--- Start of Data to use ---

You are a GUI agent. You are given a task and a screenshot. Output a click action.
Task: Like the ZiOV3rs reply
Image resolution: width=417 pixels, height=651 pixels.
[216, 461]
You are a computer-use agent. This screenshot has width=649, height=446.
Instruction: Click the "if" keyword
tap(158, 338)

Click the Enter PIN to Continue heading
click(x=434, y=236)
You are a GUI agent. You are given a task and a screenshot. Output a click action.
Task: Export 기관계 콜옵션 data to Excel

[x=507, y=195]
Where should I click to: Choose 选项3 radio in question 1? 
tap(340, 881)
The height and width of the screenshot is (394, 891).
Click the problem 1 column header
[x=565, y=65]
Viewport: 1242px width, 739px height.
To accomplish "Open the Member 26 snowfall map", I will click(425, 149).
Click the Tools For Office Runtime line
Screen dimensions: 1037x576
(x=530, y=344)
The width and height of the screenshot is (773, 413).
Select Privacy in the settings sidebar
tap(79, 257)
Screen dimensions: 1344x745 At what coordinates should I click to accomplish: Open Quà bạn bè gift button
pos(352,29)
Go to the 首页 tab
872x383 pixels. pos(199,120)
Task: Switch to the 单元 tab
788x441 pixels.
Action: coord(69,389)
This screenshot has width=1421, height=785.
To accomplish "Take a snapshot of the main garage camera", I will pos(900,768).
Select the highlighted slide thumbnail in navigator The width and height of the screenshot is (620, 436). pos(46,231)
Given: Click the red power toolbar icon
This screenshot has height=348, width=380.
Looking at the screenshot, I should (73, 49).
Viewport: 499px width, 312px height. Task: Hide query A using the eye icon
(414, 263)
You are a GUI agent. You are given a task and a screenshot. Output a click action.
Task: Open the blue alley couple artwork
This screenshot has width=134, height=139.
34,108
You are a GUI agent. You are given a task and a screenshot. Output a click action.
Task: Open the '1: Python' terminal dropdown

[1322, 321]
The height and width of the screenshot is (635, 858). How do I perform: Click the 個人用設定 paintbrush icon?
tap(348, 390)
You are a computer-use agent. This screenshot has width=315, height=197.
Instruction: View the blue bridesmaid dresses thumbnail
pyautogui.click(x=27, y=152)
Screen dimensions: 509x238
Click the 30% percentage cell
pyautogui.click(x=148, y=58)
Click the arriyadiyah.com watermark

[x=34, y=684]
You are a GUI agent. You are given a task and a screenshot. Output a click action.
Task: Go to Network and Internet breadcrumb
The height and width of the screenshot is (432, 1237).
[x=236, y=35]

--- End of Data to use ---

Output every line of the items above as a Markdown table with the columns Row and Text, numbering the rows and leaving out blank lines.

§ Exercise response:
| Row | Text |
|---|---|
| 1 | You are a GUI agent. You are given a task and a screenshot. Output a click action. |
| 2 | Task: Like the ZiOV3rs reply |
| 3 | Image resolution: width=417 pixels, height=651 pixels. |
| 4 | [216, 461] |
| 5 | You are a computer-use agent. This screenshot has width=649, height=446. |
| 6 | Instruction: Click the "if" keyword |
| 7 | tap(158, 338) |
| 8 | Click the Enter PIN to Continue heading |
| 9 | click(x=434, y=236) |
| 10 | You are a GUI agent. You are given a task and a screenshot. Output a click action. |
| 11 | Task: Export 기관계 콜옵션 data to Excel |
| 12 | [x=507, y=195] |
| 13 | Where should I click to: Choose 选项3 radio in question 1?  |
| 14 | tap(340, 881) |
| 15 | The height and width of the screenshot is (394, 891). |
| 16 | Click the problem 1 column header |
| 17 | [x=565, y=65] |
| 18 | Viewport: 1242px width, 739px height. |
| 19 | To accomplish "Open the Member 26 snowfall map", I will click(425, 149). |
| 20 | Click the Tools For Office Runtime line |
| 21 | Screen dimensions: 1037x576 |
| 22 | (x=530, y=344) |
| 23 | The width and height of the screenshot is (773, 413). |
| 24 | Select Privacy in the settings sidebar |
| 25 | tap(79, 257) |
| 26 | Screen dimensions: 1344x745 At what coordinates should I click to accomplish: Open Quà bạn bè gift button |
| 27 | pos(352,29) |
| 28 | Go to the 首页 tab |
| 29 | 872x383 pixels. pos(199,120) |
| 30 | Task: Switch to the 单元 tab |
| 31 | 788x441 pixels. |
| 32 | Action: coord(69,389) |
| 33 | This screenshot has width=1421, height=785. |
| 34 | To accomplish "Take a snapshot of the main garage camera", I will pos(900,768). |
| 35 | Select the highlighted slide thumbnail in navigator The width and height of the screenshot is (620, 436). pos(46,231) |
| 36 | Given: Click the red power toolbar icon |
| 37 | This screenshot has height=348, width=380. |
| 38 | Looking at the screenshot, I should (73, 49). |
| 39 | Viewport: 499px width, 312px height. Task: Hide query A using the eye icon |
| 40 | (414, 263) |
| 41 | You are a GUI agent. You are given a task and a screenshot. Output a click action. |
| 42 | Task: Open the blue alley couple artwork |
| 43 | This screenshot has width=134, height=139. |
| 44 | 34,108 |
| 45 | You are a GUI agent. You are given a task and a screenshot. Output a click action. |
| 46 | Task: Open the '1: Python' terminal dropdown |
| 47 | [1322, 321] |
| 48 | The height and width of the screenshot is (635, 858). How do I perform: Click the 個人用設定 paintbrush icon? |
| 49 | tap(348, 390) |
| 50 | You are a computer-use agent. This screenshot has width=315, height=197. |
| 51 | Instruction: View the blue bridesmaid dresses thumbnail |
| 52 | pyautogui.click(x=27, y=152) |
| 53 | Screen dimensions: 509x238 |
| 54 | Click the 30% percentage cell |
| 55 | pyautogui.click(x=148, y=58) |
| 56 | Click the arriyadiyah.com watermark |
| 57 | [x=34, y=684] |
| 58 | You are a GUI agent. You are given a task and a screenshot. Output a click action. |
| 59 | Task: Go to Network and Internet breadcrumb |
| 60 | The height and width of the screenshot is (432, 1237). |
| 61 | [x=236, y=35] |